How like a widow she has become, she that was great among the nations!
She that was a princess among the provinces has become a vassal.” (Lamentations 1:1)
When the United States was still growing and expanding, towns and cities would rise up as commerce and businesses were established. Where jobs and trade were, people would flock to. But when the reason for the growth faded away, so did the people. Jerusalem, according to the writer of Lamentations grew and expanded under the kings of the Old Testament. But when the surrounding nations invaded and made of with people and treasures, the city became barren and deserted. But like the “ghost towns” of the United States, a remnant was left behind. A remnant that held firm in the city and thrived against terrific odds and under terrible conditions. But for the writer of Lamentations, the glory was gone.
“She weeps bitterly in the night, with tears on her cheeks;
among all her lovers she has no one to comfort her;
all her friends have dealt treacherously with her, they have become her enemies.” (Verse 2)
What was it like, I wonder, to have the city emptied out, and the infrastructure collapse? I am sure there are stories and books about the ghost towns in our nation. And stories and books about similar events in other nations. It seems to me it would be the people who had the resources and means who “escaped” and those left behind had no way of leaving. Or, in the instance of Jerusalem when peopled and property were taken away, those who were left were the poor and marginal.
“Judah has gone into exile with suffering and hard servitude; she lives now among the nations,
and finds no resting place; her pursuers have all overtaken her in the midst of her distress.
The roads to Zion mourn, for no one comes to the festivals; all her gates are desolate, her priests groan;
her young girls grieve, and her lot is bitter.” (Verses 3 – 4)
Was the writer of Lamentations one of those left behind? Or is the writer one who was taken and imagines what it must be like in the city of Jerusalem? I think the latter, because the despair in these verses seems magnified and mournful as if the writer is longing for what had been instead of describing what now is.
“Her foes have become the masters, her enemies prosper, because the Lord has made her suffer for the multitude of her transgressions; her children have gone away, captives before the foe.
From daughter Zion has departed all her majesty.
Her princes have become like stags that find no pasture; they fled without strength before the pursuer.” (Verses 5 – 6)
One could have guessed that the writer of Lamentations suggests it was the Divine who allowed this to happen. And it was the rulers and elders who failed to follow God, and so all of Jerusalem suffers! Alas!

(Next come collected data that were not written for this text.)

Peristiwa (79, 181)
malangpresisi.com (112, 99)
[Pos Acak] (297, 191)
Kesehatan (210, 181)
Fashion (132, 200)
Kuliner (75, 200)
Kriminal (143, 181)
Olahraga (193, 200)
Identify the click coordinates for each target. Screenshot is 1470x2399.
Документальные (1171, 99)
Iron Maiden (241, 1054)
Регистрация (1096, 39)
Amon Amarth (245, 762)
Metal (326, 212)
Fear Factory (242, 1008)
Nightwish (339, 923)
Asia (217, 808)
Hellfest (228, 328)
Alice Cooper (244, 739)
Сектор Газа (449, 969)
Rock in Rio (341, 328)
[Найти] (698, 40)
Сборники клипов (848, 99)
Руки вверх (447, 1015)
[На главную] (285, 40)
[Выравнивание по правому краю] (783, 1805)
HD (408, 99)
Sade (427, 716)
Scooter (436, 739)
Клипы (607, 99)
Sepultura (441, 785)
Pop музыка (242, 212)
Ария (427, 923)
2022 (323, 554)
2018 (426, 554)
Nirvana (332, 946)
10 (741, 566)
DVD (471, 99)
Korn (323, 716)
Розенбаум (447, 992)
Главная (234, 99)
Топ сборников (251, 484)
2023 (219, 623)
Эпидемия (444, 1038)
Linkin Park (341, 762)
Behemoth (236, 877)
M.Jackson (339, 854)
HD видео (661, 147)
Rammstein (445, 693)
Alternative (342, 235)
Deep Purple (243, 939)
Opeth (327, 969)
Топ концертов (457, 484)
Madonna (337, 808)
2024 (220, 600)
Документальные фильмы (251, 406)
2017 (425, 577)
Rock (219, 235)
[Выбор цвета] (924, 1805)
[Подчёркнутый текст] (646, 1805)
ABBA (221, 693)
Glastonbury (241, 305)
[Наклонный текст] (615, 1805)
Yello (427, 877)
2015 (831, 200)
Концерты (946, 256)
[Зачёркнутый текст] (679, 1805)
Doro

But truth be told, beloved reader, it was not 100% of Jerusalem that fell away from God, anymore than it was 100% of Jerusalem that was taken away. So often it is those who are held in high profile whose actions are personified and magnified as the majority or the whole. What you must decide for yourself is whether you are one of the token group; or whether you are the stalwart minority who continue on when all around you is falling apart. Interesting to consider.